**Recorded data:**
* * *

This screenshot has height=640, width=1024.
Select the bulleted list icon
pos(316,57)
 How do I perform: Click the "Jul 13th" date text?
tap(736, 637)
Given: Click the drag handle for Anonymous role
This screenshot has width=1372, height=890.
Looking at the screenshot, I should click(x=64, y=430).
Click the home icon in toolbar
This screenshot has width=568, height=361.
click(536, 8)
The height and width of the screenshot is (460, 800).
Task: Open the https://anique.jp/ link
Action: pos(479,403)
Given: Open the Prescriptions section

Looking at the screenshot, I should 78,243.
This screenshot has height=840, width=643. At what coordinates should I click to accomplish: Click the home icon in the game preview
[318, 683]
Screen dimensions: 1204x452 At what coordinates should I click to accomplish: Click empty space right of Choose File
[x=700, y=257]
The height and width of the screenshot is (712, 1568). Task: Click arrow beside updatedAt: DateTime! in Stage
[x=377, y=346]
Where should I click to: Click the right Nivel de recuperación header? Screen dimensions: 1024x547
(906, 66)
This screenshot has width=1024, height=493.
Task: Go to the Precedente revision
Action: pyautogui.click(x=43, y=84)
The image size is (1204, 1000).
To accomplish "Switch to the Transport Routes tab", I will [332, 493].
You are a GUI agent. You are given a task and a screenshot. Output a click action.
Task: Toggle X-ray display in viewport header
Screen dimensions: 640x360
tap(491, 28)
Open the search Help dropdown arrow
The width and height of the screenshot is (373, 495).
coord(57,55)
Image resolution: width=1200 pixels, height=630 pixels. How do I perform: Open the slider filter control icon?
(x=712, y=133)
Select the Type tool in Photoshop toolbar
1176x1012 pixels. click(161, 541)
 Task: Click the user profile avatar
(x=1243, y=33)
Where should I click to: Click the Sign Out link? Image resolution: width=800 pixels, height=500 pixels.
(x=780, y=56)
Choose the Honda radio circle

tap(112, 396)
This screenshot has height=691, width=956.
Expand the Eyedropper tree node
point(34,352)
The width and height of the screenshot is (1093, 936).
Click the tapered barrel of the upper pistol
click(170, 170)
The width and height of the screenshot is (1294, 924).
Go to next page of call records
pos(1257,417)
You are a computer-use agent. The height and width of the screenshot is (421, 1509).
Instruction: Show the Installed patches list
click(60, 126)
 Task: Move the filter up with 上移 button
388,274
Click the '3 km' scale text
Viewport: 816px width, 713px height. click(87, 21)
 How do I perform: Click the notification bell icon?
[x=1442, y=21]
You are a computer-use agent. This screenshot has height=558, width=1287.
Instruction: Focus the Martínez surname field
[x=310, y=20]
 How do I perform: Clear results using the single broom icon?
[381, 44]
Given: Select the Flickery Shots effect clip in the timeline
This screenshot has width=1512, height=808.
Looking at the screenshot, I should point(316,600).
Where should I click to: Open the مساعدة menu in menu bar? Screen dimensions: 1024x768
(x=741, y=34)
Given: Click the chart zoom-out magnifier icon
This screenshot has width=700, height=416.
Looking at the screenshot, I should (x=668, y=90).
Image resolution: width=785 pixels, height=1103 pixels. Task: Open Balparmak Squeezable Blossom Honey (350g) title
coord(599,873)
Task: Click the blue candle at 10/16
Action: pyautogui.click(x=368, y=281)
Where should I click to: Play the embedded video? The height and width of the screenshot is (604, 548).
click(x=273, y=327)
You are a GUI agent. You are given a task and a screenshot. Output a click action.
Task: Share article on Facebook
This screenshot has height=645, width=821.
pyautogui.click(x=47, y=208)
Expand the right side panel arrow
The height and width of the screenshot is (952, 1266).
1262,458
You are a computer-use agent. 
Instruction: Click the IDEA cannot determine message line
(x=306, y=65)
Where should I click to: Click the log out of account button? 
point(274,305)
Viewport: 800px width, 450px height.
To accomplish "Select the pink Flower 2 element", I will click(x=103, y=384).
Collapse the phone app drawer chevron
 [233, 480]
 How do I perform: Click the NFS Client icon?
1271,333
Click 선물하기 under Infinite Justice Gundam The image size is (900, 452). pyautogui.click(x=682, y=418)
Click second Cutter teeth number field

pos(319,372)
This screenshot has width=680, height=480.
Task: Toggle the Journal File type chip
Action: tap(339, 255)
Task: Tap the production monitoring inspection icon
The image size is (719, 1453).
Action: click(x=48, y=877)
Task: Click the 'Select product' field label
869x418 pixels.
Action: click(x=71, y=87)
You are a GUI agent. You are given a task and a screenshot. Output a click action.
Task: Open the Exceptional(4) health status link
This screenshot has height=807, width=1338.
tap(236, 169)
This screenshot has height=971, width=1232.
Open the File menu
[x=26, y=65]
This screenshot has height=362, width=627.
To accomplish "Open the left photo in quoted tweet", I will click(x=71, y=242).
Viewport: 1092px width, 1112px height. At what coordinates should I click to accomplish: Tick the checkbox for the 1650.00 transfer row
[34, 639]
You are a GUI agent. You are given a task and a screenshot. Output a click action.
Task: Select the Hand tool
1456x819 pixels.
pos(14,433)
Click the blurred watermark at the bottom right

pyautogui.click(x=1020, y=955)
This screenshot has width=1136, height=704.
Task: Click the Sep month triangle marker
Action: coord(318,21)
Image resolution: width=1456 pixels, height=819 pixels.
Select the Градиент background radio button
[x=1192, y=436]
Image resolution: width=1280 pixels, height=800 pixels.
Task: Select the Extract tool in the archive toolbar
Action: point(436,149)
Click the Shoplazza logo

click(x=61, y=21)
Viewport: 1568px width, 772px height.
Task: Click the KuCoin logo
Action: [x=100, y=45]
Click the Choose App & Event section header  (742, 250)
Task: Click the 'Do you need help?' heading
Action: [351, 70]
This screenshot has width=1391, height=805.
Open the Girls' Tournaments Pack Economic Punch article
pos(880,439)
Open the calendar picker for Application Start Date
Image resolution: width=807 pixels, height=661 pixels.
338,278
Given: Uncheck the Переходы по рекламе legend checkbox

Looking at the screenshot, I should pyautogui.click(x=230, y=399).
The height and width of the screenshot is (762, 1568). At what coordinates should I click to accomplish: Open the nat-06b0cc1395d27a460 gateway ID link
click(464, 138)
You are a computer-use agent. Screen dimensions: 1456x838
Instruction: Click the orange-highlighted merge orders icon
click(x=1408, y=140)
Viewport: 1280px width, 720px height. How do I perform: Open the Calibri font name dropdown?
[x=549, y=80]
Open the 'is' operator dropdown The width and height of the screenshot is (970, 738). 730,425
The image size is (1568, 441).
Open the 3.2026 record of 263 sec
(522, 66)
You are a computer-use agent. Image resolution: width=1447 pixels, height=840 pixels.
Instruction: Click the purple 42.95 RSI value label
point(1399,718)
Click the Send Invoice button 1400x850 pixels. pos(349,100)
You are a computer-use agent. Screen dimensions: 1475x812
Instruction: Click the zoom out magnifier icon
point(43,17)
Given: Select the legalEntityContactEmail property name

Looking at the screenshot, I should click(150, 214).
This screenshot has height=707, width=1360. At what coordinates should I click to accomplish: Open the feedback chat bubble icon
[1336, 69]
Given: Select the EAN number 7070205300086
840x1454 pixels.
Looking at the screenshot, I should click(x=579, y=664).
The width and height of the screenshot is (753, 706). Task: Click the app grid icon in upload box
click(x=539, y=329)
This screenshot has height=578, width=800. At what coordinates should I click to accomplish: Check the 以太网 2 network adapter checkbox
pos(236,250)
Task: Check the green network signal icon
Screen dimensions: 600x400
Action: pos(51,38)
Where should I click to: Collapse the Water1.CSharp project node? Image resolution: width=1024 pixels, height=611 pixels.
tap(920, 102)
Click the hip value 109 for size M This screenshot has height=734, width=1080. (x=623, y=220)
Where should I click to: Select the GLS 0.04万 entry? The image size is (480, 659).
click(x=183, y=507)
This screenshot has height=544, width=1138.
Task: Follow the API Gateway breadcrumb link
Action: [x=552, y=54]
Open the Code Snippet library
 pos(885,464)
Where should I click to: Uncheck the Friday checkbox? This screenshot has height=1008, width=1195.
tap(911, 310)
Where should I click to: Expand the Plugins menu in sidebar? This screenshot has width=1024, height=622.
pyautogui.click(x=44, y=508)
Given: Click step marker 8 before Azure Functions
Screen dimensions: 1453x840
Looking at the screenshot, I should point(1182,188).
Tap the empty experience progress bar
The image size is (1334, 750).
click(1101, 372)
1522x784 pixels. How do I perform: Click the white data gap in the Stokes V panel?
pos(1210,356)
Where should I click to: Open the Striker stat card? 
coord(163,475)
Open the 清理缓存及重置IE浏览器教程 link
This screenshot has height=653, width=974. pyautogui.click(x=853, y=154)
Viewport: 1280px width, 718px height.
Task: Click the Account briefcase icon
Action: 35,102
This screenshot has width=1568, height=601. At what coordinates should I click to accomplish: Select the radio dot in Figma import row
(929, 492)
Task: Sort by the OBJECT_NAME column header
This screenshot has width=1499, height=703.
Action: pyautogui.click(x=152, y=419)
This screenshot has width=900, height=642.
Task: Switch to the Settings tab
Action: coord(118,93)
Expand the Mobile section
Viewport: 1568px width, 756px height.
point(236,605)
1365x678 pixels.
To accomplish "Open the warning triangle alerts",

* * *

Repeat the rows above verbatim, starting from the beginning of the rows and ending with the line that contains "point(34,352)", both ends included.

**SOLUTION FOR THIS TASK:**
This screenshot has height=640, width=1024.
Select the bulleted list icon
pos(316,57)
 How do I perform: Click the "Jul 13th" date text?
tap(736, 637)
Given: Click the drag handle for Anonymous role
This screenshot has width=1372, height=890.
Looking at the screenshot, I should click(x=64, y=430).
Click the home icon in toolbar
This screenshot has width=568, height=361.
click(536, 8)
The height and width of the screenshot is (460, 800).
Task: Open the https://anique.jp/ link
Action: pos(479,403)
Given: Open the Prescriptions section

Looking at the screenshot, I should 78,243.
This screenshot has height=840, width=643. At what coordinates should I click to accomplish: Click the home icon in the game preview
[318, 683]
Screen dimensions: 1204x452 At what coordinates should I click to accomplish: Click empty space right of Choose File
[x=700, y=257]
The height and width of the screenshot is (712, 1568). Task: Click arrow beside updatedAt: DateTime! in Stage
[x=377, y=346]
Where should I click to: Click the right Nivel de recuperación header? Screen dimensions: 1024x547
(906, 66)
This screenshot has width=1024, height=493.
Task: Go to the Precedente revision
Action: pyautogui.click(x=43, y=84)
The image size is (1204, 1000).
To accomplish "Switch to the Transport Routes tab", I will [332, 493].
You are a GUI agent. You are given a task and a screenshot. Output a click action.
Task: Toggle X-ray display in viewport header
Screen dimensions: 640x360
tap(491, 28)
Open the search Help dropdown arrow
The width and height of the screenshot is (373, 495).
coord(57,55)
Image resolution: width=1200 pixels, height=630 pixels. How do I perform: Open the slider filter control icon?
(x=712, y=133)
Select the Type tool in Photoshop toolbar
1176x1012 pixels. click(161, 541)
 Task: Click the user profile avatar
(x=1243, y=33)
Where should I click to: Click the Sign Out link? Image resolution: width=800 pixels, height=500 pixels.
(x=780, y=56)
Choose the Honda radio circle

tap(112, 396)
This screenshot has height=691, width=956.
Expand the Eyedropper tree node
point(34,352)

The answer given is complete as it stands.